Quoted passage:
=== Section Start ===

What they see is rarely pretty. Fueled by wounded ego and gallons of vodka, the Capote of “Feud” is a far cry from the blinding literary talent who penned “Breakfast at Tiffany’s” and “In Cold Blood.” He has ingratiated himself with the swans, all obscenely wealthy, most married to powerful men (Paley was the wife of CBS chieftain and prolific philanderer William S. Paley, played here by Treat Williams). They accept Capote as a source of gossip and entertainment, a sort of court jester to trot out at dinner parties. Capote rides their coattails — until, in an act of pique, he sets them on fire in print.
“I think a little bit of him was angry at his position in that society,” Hollander said. “He would deny that fervently, repeatedly, but he was Truman Capote. He was the greatest writer of his generation, or one of them. And they treated him as one up from the staff. He was a gay man that was stuck at the other end of the table and very welcome as long as he told funny stories and scandalized everybody. He had to sing for his supper. They didn't have to sing for their supper. They just had to sit there looking good.”

=== Section End ===

Given data:

=== Section Start ===

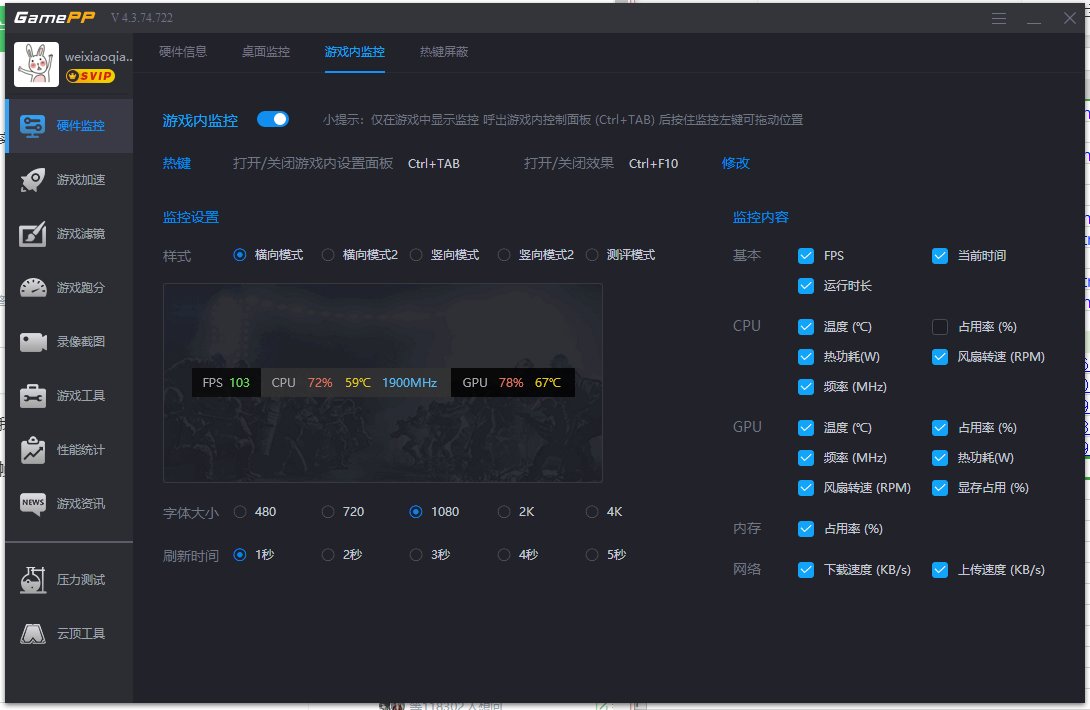Select the 2K font size option

pyautogui.click(x=504, y=511)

=== Section End ===

Exercise goal:
Reproduce, word for word, the passage above about Truman Capote and the swans in "Feud".

Response to the task:
What they see is rarely pretty. Fueled by wounded ego and gallons of vodka, the Capote of “Feud” is a far cry from the blinding literary talent who penned “Breakfast at Tiffany’s” and “In Cold Blood.” He has ingratiated himself with the swans, all obscenely wealthy, most married to powerful men (Paley was the wife of CBS chieftain and prolific philanderer William S. Paley, played here by Treat Williams). They accept Capote as a source of gossip and entertainment, a sort of court jester to trot out at dinner parties. Capote rides their coattails — until, in an act of pique, he sets them on fire in print.
“I think a little bit of him was angry at his position in that society,” Hollander said. “He would deny that fervently, repeatedly, but he was Truman Capote. He was the greatest writer of his generation, or one of them. And they treated him as one up from the staff. He was a gay man that was stuck at the other end of the table and very welcome as long as he told funny stories and scandalized everybody. He had to sing for his supper. They didn't have to sing for their supper. They just had to sit there looking good.”